Dead Nature – ‘Watch Me Break Apart’ album review

Former Spring King singer and award-winning producer Tarek Musa releases ‘Watch Me Break Apart’, the debut album under his Dead Nature moniker. The album finds Tarek sharing his internal thoughts and anxieties about everything from the strain of social media to the never-ending circle of bad news we seem to have found ourselves in…

The title track opens the record in boisterous fashion – albeit with some sadness in the lyrics: ‘Watch me break apart, I don’t really know, I don’t really know, I don’t really know who I am anymore’. Recent single ‘Hurricane’ follows, channelling the spirit of Springsteen as it discusses the urgent need to do something about the climate crisis: ‘I don’t wanna fight a nuclear war in my life, feels like the end of time’. Although wonderfully glitchy and melodic, ’50 Foot Wall’ covers the same subject with equal levels of fear and frustration: ‘I feel like I’m running out of time’.

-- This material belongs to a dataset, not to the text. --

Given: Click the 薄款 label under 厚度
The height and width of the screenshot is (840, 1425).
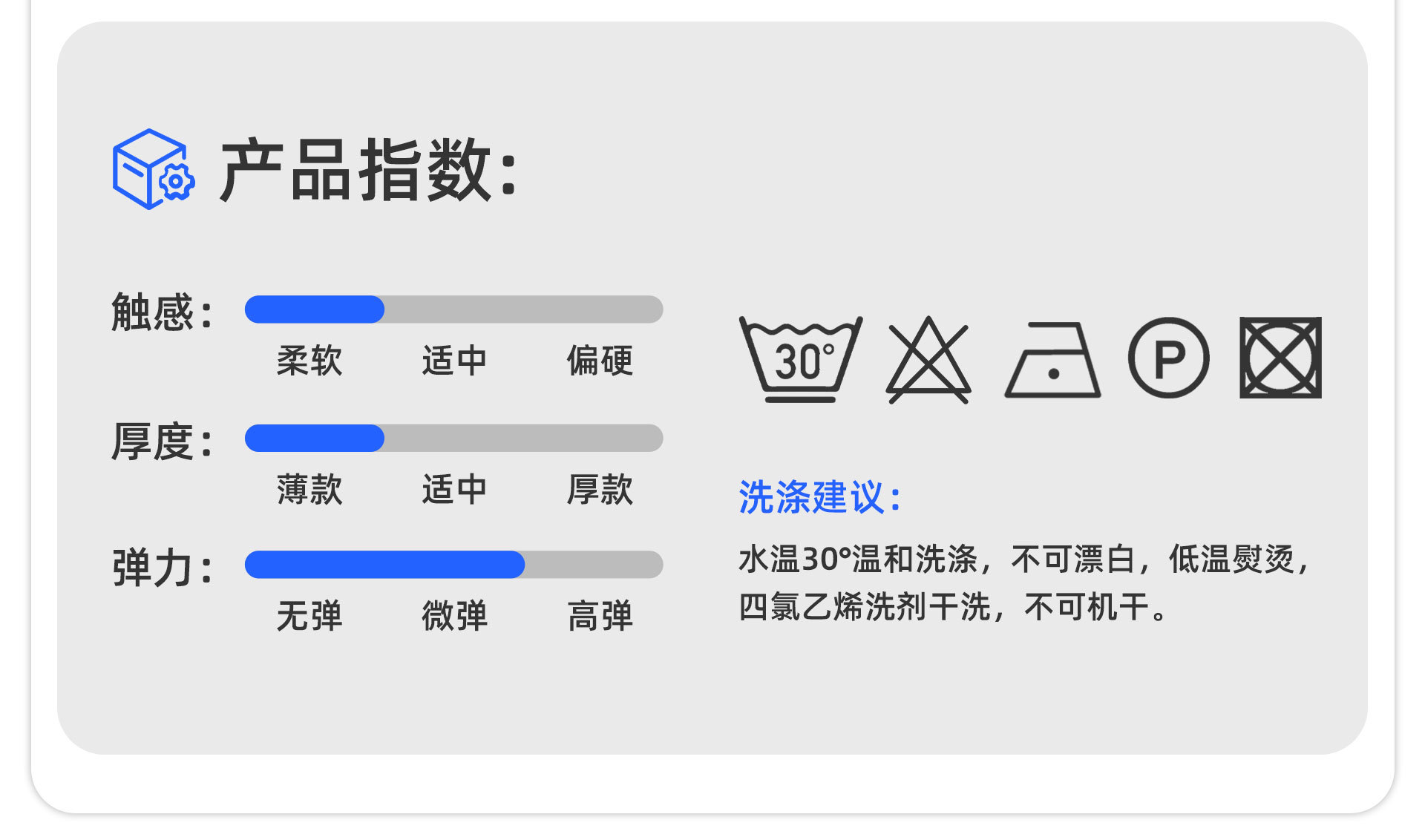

‘Borrowed Heart’ opens with a melting pot of drums, synths, feedback and vocals that recall Jack Antonoff – both in the Bleachers-esque sound and production values, while ‘Falling Down’ takes you right back to cruising cross-country in a convertible car with its FM-friendly ’80s vibes. Again, there’s a touch of sadness and heartbreak in the lyrics (plus some great ‘heys’ in the backing vocals, courtesy of All We Are’s Guro Gikling): ‘Tell me now what’s my heart to do’. ‘Red Clouds’ is an instant earworm about how much hope there is in life – ‘When I feel something, I want to feel it forever’ – even if it doesn’t end as you want, while ‘Rivers’ offers a rhythmic and nostalgic statement of reassurance to a loved one: ‘When tears roll down your face, it’s alright, I’ll take care of you’; ‘We used to run, we used to love, we used to smile, we used to run wild’.

‘Nothing is Gonna Change’ is another defiant piece with promises to wait in the firing line and a plea that ‘I know that things are gonna be OK’ against a backdrop of synths that recall Chvrches or Phoenix, before the album comes to a close with the more guitar-driven ‘Ladlands’ – a song that focuses on the danger of the echo chamber (‘I’m running out of power, let me go’) amidst a fusion of fuzzy riffs and ‘Popscene’-era Blur hooks.

‘Watch Me Break Apart’ is a deeply personal record full of hopes and frustration, but delivered against a sound of eminently danceable and dynamic power pop.